Adepta da ideia de que ter uma decepção amorosa é uma ótima
maneira de entender melhor o mundo, revisando suas ações todos os dias sem
largar seu hábito de fumar, usando papete (uma sandália estilo antigo) porque é
uma contemporânea, nunca namorando o mesmo homem por muito tempo , a incrível
protagonista deste belíssimo trabalho, Dorothea, debutando a maternidade já na
casa dos 40, busca a cada ano que passa entender melhor seu filho adolescente.

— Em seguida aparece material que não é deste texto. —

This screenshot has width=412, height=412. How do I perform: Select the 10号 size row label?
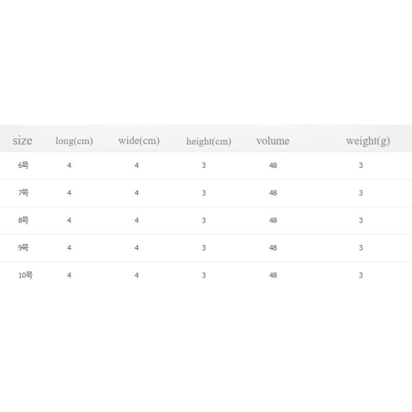[25, 275]
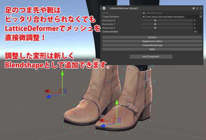Image resolution: width=206 pixels, height=140 pixels.
Task: Click the Create BlendShape button
Action: (152, 45)
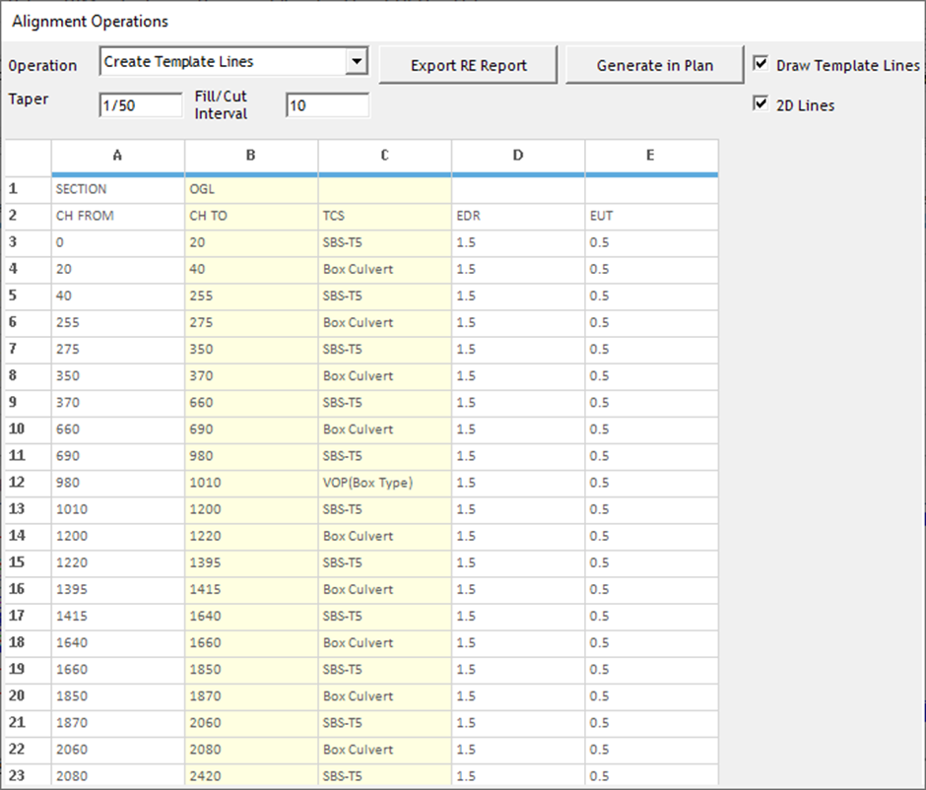Click the TCS header cell
This screenshot has width=926, height=790.
385,216
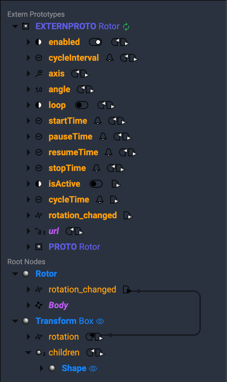Collapse the EXTERNPROTO Rotor tree
Viewport: 227px width, 382px height.
point(15,27)
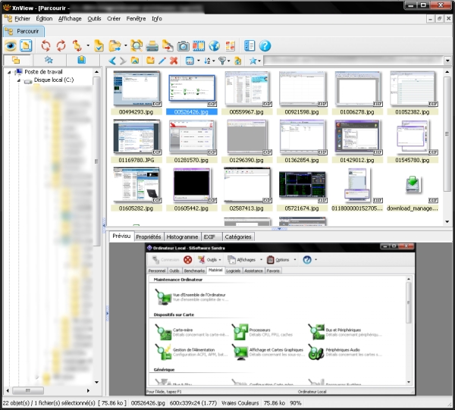Click the blue help question mark icon
455x410 pixels.
265,45
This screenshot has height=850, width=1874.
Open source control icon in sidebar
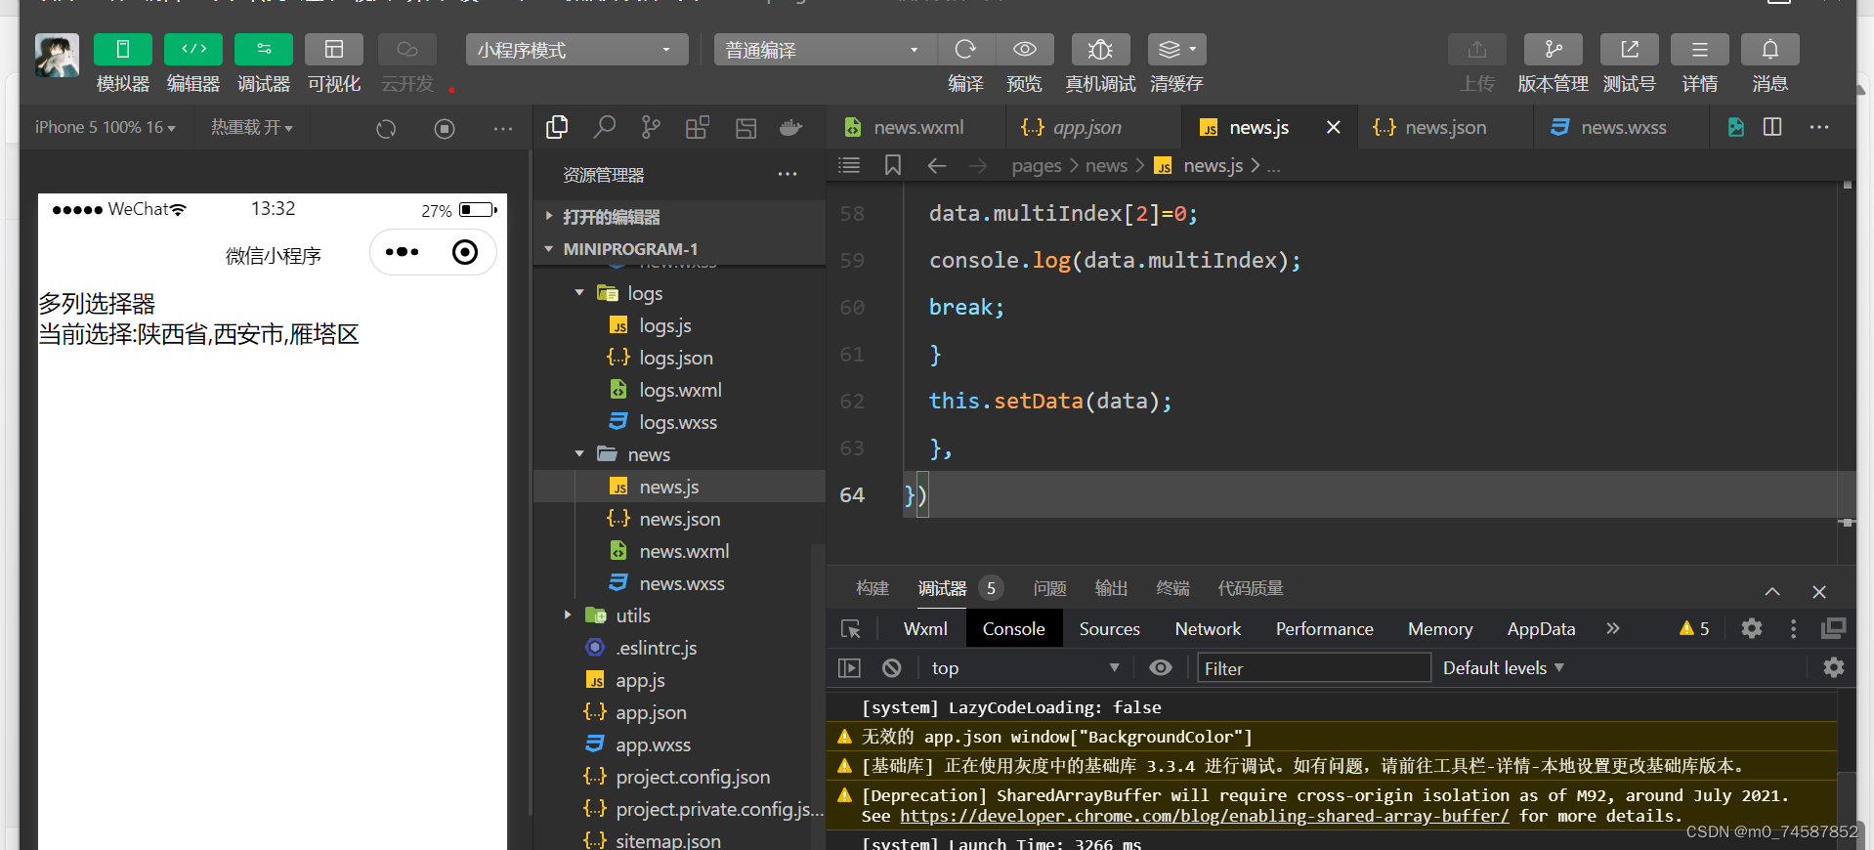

As situações que passa são inúmeras: a cena punk da década já mencionada, suas
visões e ações sobre o tão falado feminismo, a política e suas posições. Passa
por uma transformação quase radical quando resolve adotar a todos que circulam
sua casa na criação de seu meu amor no mundo. Dorothea é uma mulher forte, de
atitude e ao longo das quase duas horas de projeção vamos vendo ela se
reinventando e redescobrindo sonhos perdidos. Uma super heroína da maternidade,
uma mulher à frente de seu tempo.
Como complemento à saga da personagem principal, vemos um
olhar perdido mas muito inteligente de Abbie que adiciona diversas lições a
essa história. Correndo pela beirada e sem muito destaques mas com muitos
momentos em fortes e emocionantes diálogos com os que os cercam, William, um
homem gentil que tenta a cada dia entender melhor as mulheres. Talvez uma das
peças mais complexas nesse quebra cabeça sobre a vida, Julie, que possue uma
forte ligação com a família da protagonista mas que em sua própria casa se
sente distante, invadindo o quarto de Jamie quase todas as noites, onde se
sente bem e feliz com a simples amizade (na visão dela). Já Jamie é cercado de
todas essas histórias com alguma experiência, vive meses de grandes descobertas
buscando marcar seu lugar no mundo.
O filme, que estreia no final de março no circuito exibidor
brasileiro e foi absurdamente esquecido em várias categorias do Oscar deste ano,
é uma grande lição de vida, apresenta mais argumentos aos debates sobre o
feminismo tudo isso e mais um pouco reunidos em um roteiro sublime que nunca
deixa suas lacunas sem argumentos convincentes. Sem dúvidas, esse trabalho é um
daqueles que não serão esquecidos facilmente pelos milhares de corações que
ficarão emocionados com essa linda história. Resumindo, o coração cinéfilo
sempre fala mais alto sobre qualquer premiação.